According to the plot, the sum of squared distance drops significantly from 2 and become flatter at 6, however, it is still not obvious 

In [None]:
# use silhousette value to
silhouette_avg = []
calinski_score = []
n_clusters = 2
for label_set in labels[2:]:
    silhouette_avg.append(silhouette_score(X, label_set))
    calinski_score.append(calinski_harabasz_score(X, label_set))
    print("For n_clusters =", n_clusters,
          "The average silhouette_score is :", silhouette_score(X, label_set), "The average calinski harabasz score is :", calinski_harabasz_score(X, label_set))
    n_clusters +=1

## Silhouette plots for various labels by *k* (the number of cluster)
reference: 
https://scikit-learn.org/stable/auto_examples/cluster/plot_kmeans_silhouette_analysis.html

In [None]:
for n_cluster in range(2,11):
    fig, ax1 = plt.subplots(1, 1)
    fig.set_size_inches(7, 7)

    # The subplots are the silhouette plots
    # The silhouette coefficient can range from -1, 1 but in this example all
    # lie within [-0.1, 1]
    ax1.set_xlim([-0.1, 1])
    # The (n_clusters+1)*10 is for inserting blank space between silhouette
    # plots of individual clusters, to demarcate them clearly.
    ax1.set_ylim([0, len(X) + (n_cluster + 1) * 10])
    
    sample_silhouette_values = silhouette_samples(X, labels[n_cluster]) # value for the k cluster
    
    y_lower = 10
    for i in range(n_cluster):
        # Aggregate the silhouette scores for samples belonging to
        # cluster i, and sort them
        ith_cluster_silhouette_values = \
            sample_silhouette_values[labels[n_cluster] == i]

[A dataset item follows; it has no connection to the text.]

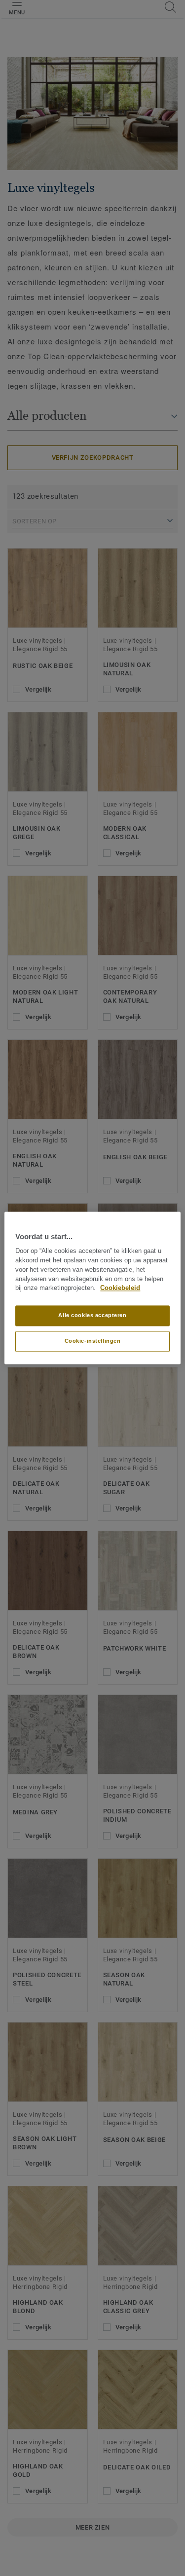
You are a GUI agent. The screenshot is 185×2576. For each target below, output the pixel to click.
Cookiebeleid (120, 1288)
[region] (92, 1288)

        ith_cluster_silhouette_values.sort()

        size_cluster_i = ith_cluster_silhouette_values.shape[0]
        y_upper = y_lower + size_cluster_i

        color = cm.nipy_spectral(float(i) / n_cluster)
        ax1.fill_betweenx(np.arange(y_lower, y_upper),
                          0, ith_cluster_silhouette_values,
                          facecolor=color, edgecolor=color, alpha=0.7)
        
        # Label the silhouette plots with their cluster numbers at the middle
        ax1.text(-0.05, y_lower + 0.5 * size_cluster_i, str(i))

        # Compute the new y_lower for next plot
        y_lower = y_upper + 10  # 10 for the 0 samples

    ax1.set_title("The silhouette plot for the various clusters.")
    ax1.set_xlabel("The silhouette coefficient values")
    ax1.set_ylabel("Cluster label")

    # The vertical line for average silhouette score of all the values
    ax1.axvline(x=silhouette_avg[k-2], color="red", linestyle="--")

    ax1.set_yticks([])  # Clear the yaxis labels / ticks
    ax1.set_xticks([-0.1, 0, 0.2, 0.4, 0.6, 0.8, 1])

    plt.show()

## Plot calinski harabasz scores for various numbers of clusters

In [None]:
sns.lineplot(range(2,14),calinski_score)
plt.title('Calinski Harabasz scores vs. n_cluster')
plt.xlabel('n_cluster')
plt.ylabel('Calinski Harabasz scores');

## Conclusion
> Silhouette analysis suggests that `n_cluster` value of 5 is a good pick for given data, due to the less fluctuations in the size of the silhouette plot and also due to the higher score.

> Calinski Harabasz analysis also indicates the same conclusion that the 5 clusters is the optimized choice, due to its high score which reflects denser and better separated clusters.